The lessons taken from the foray into recycling mean Implats is unlikely to rush back into the business when there are better profit margins to be had from mining over which the company has full control, he says.

For companies such as Johnson Matthey, BASF, Umicore and Heraeus, which have businesses outside recycling by making and supply catalysts and other products to carmakers for example, there are alternative revenue sources to offset the tiny margins in reprocessing PGMs, he says.

A difficult market to crack open

The difficulties in setting up cash-on-delivery collection points in Europe or the US to deliver a steady stream of catalysts, processing the catalysts by stripping off the steel casings and crushing the internal workings into a powder, shipping bags of material to SA and then to inland smelters and refineries made the financial model virtually impossible for SA companies to consider entering the business, he says.

The difficulties are compounded by a new substrate used to make catalysts called silicon carbide, which is tougher to separate from the PGM coating. “Silicon carbide needs a much higher temperature and it becomes like a glue in the furnace,” says Theron.

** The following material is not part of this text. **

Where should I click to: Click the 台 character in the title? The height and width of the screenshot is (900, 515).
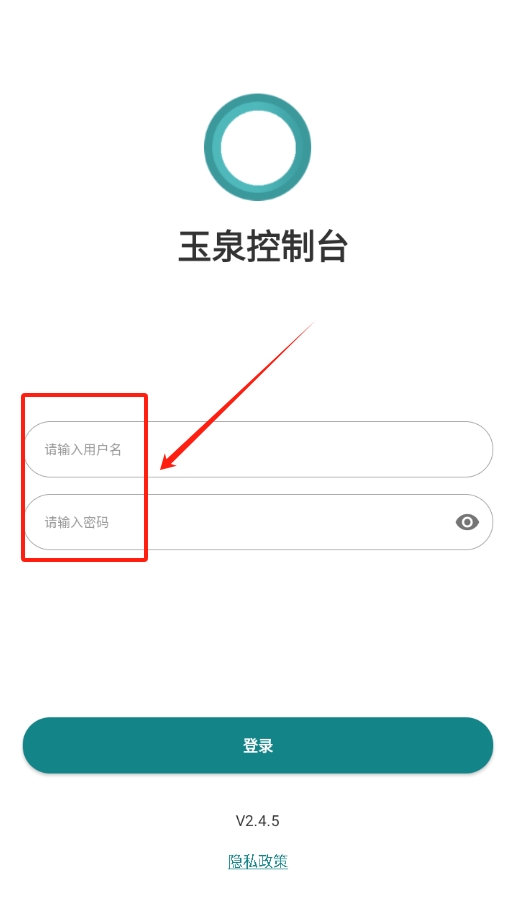tap(332, 247)
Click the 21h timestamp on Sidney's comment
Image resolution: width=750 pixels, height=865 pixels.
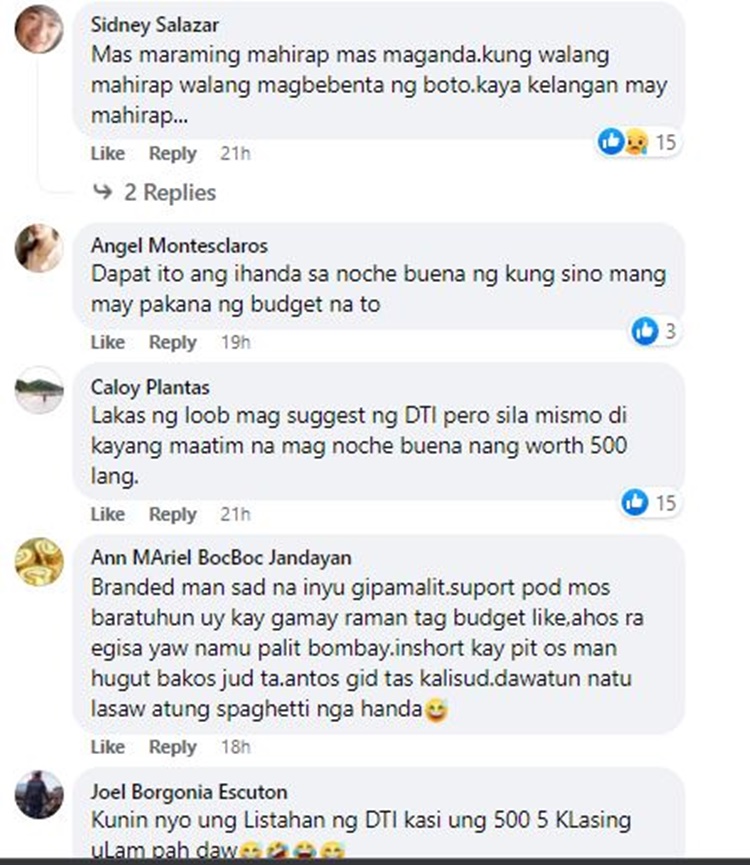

That said, Northam Platinum, headed by CEO Paul Dunne, who used to work at Implats and was intimately involved in the recycling business, has bought the A-1 assets and has slowly started collecting and shipping catalytic material to SA.

Sibanye-Stillwater is the largest producer of the six metals that make up PGMs. Over four years it went from nothing to the world’s largest, with mines, concentrators and refineries in SA, Zimbabwe and the US, bought in four big deals.

Its US Stillwater palladium and platinum mining and processing business has a large recycling arm, built originally on material from A-1 that was diverted from Implats to achieve better prices and margins. Stillwater recycles about 680,000oz a year of platinum, palladium and rhodium combined.

“The best way to describe the recycling market is ‘opaque’. There’s a lot of smoke and mirrors,” says Justin Froneman, CFO of Sibanye’s platinum division, declining to be too specific on Stillwater’s recycling business.

The high level of working capital needed to source the catalysts at prices close to spot market prices and then a wait of 90 to 120 days to realise income from the metal posed a risk of being caught on the wrong side of PGM prices, Froneman says.

Anglo American Platinum, which is 80% owned by Anglo American, does not participate in recycling.

“Typically, recycled automotive catalytic converters  are collected and then processed near to where the car was originally scrapped, rather than incur the time and cost of shipping material for further processing in SA,” said Anglo American’s head of sales and market insights for PGMs, David Jollie.

“From an Anglo American Platinum perspective, recycled material needs to compete in economic terms and for limited processing capacity with our own mined ore and this means that low-grade recycling has not been a priority for the company,” he says, adding the company was looking for “attractive commercial opportunities” to enter the business.